Créé de toute pièce au début des années 70 par un directeur artistique de Polydor Allemagne en réponse au succès de formations teutonnes telles que Can ou Kraftwerk, Faust a très rapidement gagné le statut de groupe culte et le soutien de personnes influentes telles que John Peel. Curieusement boudés à leurs début par leur pays d’origine, la notoriété de Faust s’est répandue comme une traînée de poudre à travers l’Europe, tant par l’originalité de leur musique que par leurs incroyables performances live tenant aussi bien du concert rock que de la performance.
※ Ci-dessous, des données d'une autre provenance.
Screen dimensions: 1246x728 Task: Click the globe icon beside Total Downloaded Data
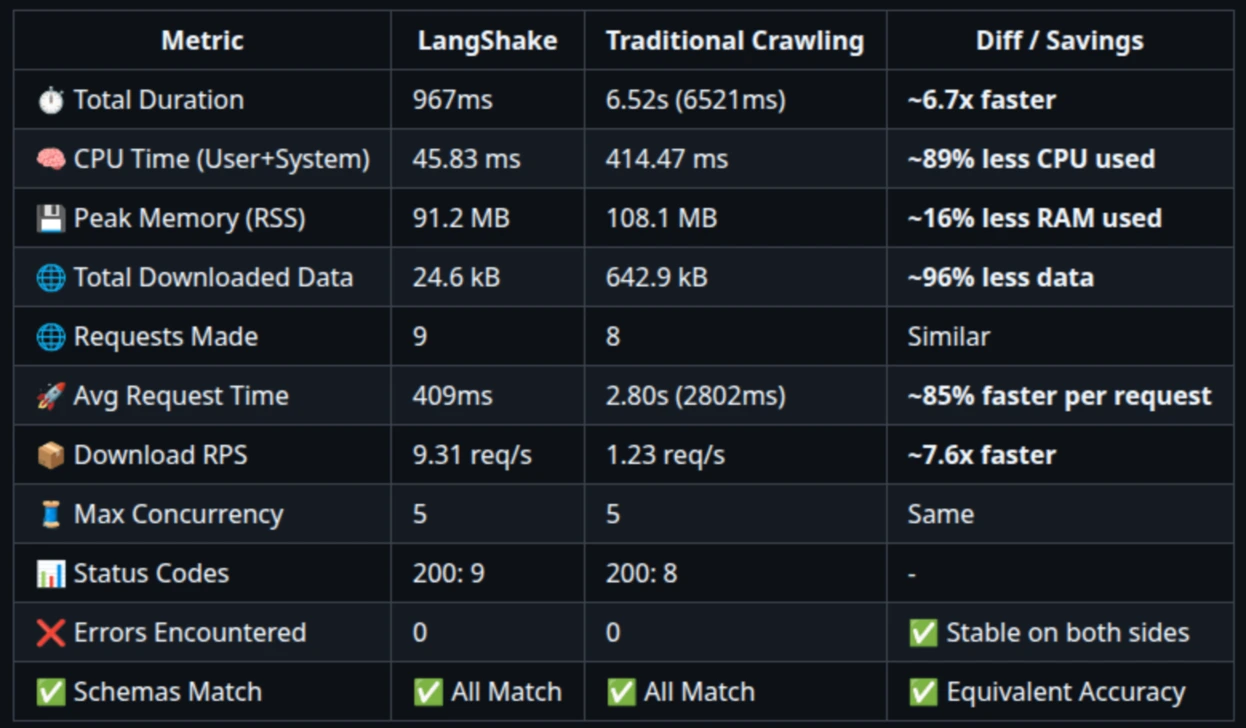pos(50,277)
Par là même, Faust est aujourd’hui encore considéré comme l’un des principaux mythes du Krautrock (scène allemande psychédélique des années 70. A ce sujet, je ne saurai que trop recommander la lecture du livre A Crack In The Cosmic Egg (Audion Publications), véritable bible de ce mouvement qui a marqué le monde du rock à tout jamais, et qui est loin d’être étranger à l’éclosion récente du phénomène techno…).
La musique de Faust n’a pas vieilli d’un iota : savante alchimie entre un rock somme toute assez traditionnel, l’utilisation de rythmes complexes et hybrides puisant dans le tronc commun du jazz ou de la musique industrielle et un saupoudrage de sons et d’effets électroniques déconcertants, elle reste aujourd’hui encore diablement actuelle. Et c’est tant mieux, car de ce fait, le groupe, longtemps inactif, a décidé de reprendre du service depuis environ trois ans, sortant à nouveau des albums, studio ou live (dont le fantastique Rien, produit par Jim O’Rourke, sorti en 96 sur le label Table Of The Elements), et reprenant avec une fraîcheur surprenante le chemin de la scène. On les aura d’ailleurs vu jouer à de nombreuses reprises avec nos Ulan Bator nationaux, notamment lors des Transmusicales de 96.
Ces deux dernières productions, parues sur le propre label du groupe, sont une bonne entrée en matière qui devrait vous donner envie de remonter aux sources de ce groupe unique. Tous deux enregistrés live, Nosferatu est une performance du groupe accompagnant en direct une projection du film légendaire de F.W. Murnau, tandis que Edinburgh 1997 provient, vous vous en doutez, d’un récent concert qu’on ne peut, à l’écoute, que regretter d’avoir manqué, tout en gardant au fond de sa mémoire, un souvenir amer de leur médiocre dernière performance parisienne. Il faut dire que pour cette dernière, Faust avait exceptionnellement jugé bon de ne pas alourdir sa prestation par l’adjonction toujours remarquable d’instruments rares, tels que bétonneuse, scie circulaire et autres tronçonneuses.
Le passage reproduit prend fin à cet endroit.